Rumours of changes to salary sacrifice schemes are also causing anxiety. These schemes, commonly used to offer pension and wellbeing benefits, are valued for their flexibility. Any caps or restrictions would reduce their usefulness, particularly for established employers with larger workforces.
Meanwhile, employee share schemes such as EMI and CSOP remain central to tech firms’ ability to attract and retain skilled workers. Recent flexibility enabling EMI/CSOP sales on the PISCES trading platform has been a welcome step in improving liquidity for employees, while broadening investment opportunities into UK tech. The sector hopes this Budget will build on that progress rather than introduce additional complexity.

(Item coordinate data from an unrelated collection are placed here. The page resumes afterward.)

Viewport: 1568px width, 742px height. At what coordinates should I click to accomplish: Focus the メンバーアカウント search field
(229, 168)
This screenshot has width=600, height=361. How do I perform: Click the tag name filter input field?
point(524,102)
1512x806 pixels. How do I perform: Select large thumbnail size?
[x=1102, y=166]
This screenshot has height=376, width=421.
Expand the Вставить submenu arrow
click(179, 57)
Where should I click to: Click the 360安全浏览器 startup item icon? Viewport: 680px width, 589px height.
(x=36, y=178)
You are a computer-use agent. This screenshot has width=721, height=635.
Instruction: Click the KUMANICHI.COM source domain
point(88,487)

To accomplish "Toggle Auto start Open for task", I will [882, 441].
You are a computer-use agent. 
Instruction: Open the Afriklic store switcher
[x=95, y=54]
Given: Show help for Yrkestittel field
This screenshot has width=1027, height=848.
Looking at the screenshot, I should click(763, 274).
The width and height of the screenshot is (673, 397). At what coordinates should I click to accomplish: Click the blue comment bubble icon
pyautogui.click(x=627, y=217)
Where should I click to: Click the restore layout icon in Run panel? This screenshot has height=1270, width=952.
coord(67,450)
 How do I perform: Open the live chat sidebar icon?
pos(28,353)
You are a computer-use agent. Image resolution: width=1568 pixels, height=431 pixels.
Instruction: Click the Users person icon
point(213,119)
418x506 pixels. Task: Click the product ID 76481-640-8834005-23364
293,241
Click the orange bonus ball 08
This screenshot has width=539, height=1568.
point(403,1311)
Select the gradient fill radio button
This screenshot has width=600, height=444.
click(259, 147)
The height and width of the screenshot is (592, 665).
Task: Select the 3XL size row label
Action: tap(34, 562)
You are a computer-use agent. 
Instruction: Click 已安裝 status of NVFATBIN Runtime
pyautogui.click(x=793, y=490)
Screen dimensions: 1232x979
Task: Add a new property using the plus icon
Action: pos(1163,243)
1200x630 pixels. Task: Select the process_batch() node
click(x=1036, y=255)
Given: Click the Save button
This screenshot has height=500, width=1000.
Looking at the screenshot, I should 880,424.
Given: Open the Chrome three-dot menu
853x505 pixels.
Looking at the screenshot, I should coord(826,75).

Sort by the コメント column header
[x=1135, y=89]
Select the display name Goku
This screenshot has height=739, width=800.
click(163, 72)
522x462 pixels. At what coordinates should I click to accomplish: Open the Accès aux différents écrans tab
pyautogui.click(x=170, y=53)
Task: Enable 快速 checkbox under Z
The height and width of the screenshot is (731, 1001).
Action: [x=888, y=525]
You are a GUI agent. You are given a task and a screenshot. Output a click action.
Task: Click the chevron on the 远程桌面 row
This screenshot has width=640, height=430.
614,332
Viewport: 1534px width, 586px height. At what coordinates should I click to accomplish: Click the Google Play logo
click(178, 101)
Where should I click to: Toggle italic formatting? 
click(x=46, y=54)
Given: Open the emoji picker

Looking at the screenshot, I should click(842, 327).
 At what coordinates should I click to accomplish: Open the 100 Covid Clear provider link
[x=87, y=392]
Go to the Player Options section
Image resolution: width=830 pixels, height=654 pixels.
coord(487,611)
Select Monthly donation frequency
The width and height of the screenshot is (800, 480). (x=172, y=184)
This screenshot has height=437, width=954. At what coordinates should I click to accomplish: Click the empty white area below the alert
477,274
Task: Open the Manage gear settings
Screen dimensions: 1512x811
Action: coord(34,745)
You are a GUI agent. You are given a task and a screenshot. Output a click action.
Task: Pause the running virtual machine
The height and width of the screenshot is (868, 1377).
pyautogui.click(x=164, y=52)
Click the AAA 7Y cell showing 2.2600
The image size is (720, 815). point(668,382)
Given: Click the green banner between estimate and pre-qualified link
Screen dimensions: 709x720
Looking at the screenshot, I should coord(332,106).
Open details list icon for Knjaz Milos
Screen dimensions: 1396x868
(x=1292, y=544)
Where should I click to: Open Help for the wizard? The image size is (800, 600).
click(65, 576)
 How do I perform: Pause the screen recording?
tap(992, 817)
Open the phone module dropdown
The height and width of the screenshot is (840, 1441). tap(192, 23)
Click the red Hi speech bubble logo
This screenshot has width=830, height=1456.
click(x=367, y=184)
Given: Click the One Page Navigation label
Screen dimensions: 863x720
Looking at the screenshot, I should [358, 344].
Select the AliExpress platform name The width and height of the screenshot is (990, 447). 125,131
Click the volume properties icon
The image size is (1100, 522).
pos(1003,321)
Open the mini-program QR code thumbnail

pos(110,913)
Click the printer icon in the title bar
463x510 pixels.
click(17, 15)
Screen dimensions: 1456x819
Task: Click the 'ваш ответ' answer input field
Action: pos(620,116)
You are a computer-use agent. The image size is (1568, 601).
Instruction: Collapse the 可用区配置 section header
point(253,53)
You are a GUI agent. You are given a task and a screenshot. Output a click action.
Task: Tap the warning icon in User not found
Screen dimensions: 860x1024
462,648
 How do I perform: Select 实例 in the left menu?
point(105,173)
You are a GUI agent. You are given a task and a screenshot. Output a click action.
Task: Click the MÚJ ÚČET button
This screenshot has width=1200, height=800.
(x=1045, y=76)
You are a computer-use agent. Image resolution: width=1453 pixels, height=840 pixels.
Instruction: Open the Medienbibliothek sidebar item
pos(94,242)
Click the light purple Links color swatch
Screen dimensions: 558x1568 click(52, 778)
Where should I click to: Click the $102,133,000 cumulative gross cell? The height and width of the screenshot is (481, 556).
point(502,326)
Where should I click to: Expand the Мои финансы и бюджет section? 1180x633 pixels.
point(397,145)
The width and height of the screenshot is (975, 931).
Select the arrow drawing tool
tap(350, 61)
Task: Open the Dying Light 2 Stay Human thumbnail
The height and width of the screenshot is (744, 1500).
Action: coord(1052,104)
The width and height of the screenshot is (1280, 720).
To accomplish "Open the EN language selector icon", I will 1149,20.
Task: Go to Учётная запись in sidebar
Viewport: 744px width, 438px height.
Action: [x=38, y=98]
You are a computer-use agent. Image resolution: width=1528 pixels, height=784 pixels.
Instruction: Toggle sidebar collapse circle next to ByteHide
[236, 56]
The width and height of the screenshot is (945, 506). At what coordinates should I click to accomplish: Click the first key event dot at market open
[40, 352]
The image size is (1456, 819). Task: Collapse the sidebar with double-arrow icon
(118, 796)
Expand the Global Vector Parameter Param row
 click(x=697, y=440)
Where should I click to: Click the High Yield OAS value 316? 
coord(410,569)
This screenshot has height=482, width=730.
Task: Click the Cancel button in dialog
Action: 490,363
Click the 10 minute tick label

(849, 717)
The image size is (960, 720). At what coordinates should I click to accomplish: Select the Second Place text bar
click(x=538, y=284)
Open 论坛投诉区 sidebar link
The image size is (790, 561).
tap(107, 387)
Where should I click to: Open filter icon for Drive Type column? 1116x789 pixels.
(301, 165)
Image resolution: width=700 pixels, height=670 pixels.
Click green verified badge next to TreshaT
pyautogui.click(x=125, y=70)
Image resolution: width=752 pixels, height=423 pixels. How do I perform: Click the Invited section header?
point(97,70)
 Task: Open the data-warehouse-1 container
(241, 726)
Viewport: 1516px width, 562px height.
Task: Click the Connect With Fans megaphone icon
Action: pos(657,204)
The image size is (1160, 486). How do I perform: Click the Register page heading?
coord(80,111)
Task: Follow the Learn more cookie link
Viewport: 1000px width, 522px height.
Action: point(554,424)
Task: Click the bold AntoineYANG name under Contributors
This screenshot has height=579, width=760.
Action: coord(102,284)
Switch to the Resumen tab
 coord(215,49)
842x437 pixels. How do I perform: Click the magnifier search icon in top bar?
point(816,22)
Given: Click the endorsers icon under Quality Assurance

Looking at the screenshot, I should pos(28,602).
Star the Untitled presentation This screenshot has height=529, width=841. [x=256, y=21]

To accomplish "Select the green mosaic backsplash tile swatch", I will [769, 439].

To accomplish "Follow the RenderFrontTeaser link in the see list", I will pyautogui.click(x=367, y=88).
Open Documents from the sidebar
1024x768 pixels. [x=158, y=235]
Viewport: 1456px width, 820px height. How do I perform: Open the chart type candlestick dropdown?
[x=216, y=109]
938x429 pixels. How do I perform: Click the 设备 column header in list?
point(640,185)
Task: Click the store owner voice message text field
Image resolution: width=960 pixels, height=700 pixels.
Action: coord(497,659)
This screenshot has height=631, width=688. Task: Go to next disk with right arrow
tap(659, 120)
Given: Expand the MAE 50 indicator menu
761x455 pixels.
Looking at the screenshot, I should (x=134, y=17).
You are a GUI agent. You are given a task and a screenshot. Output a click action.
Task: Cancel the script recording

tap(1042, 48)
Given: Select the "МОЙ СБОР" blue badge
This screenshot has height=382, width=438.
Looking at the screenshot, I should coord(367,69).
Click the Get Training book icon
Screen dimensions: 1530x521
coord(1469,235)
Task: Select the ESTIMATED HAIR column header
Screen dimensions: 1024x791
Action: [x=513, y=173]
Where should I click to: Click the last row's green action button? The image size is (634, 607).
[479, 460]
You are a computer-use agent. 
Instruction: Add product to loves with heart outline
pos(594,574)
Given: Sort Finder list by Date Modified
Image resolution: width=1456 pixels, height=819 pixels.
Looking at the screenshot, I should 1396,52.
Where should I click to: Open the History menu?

Encouraging offshore investment
There have been a series of encouraging announcements around offshore investment in the UK’s tech infrastructure. Nvidia’s co-founder Jensen Huang recently predicted that the UK could become an “AI superpower”, whilst reports suggest that OpenAI, Microsoft and Google are all expanding their UK presence. These commitments, alongside domestic initiatives such as the TechFirst training programme and £2bn of public AI funding, show the potential for genuine growth.
However, that potential depends on maintaining a competitive and predictable tax environment. Investors are far less likely to commit to large-scale projects if they believe future government policies could target wealth or offshore income. To remain attractive, the UK must balance fairness with long-term competitiveness.
The message from the tech sector is clear: this is not the time for further upheaval. What businesses need most from this budget is stability, a consistent framework that rewards innovation, supports employment, and encourages domestic and international investment.
The sector also recognises the fiscal pressures the Chancellor faces and that tax rises may now be unavoidable. But the real priority should be predictability and a clear signal that the UK remains committed to growth, not a patchwork of short-term measures or piecemeal tax changes that could undermine confidence in the country’s tech industry.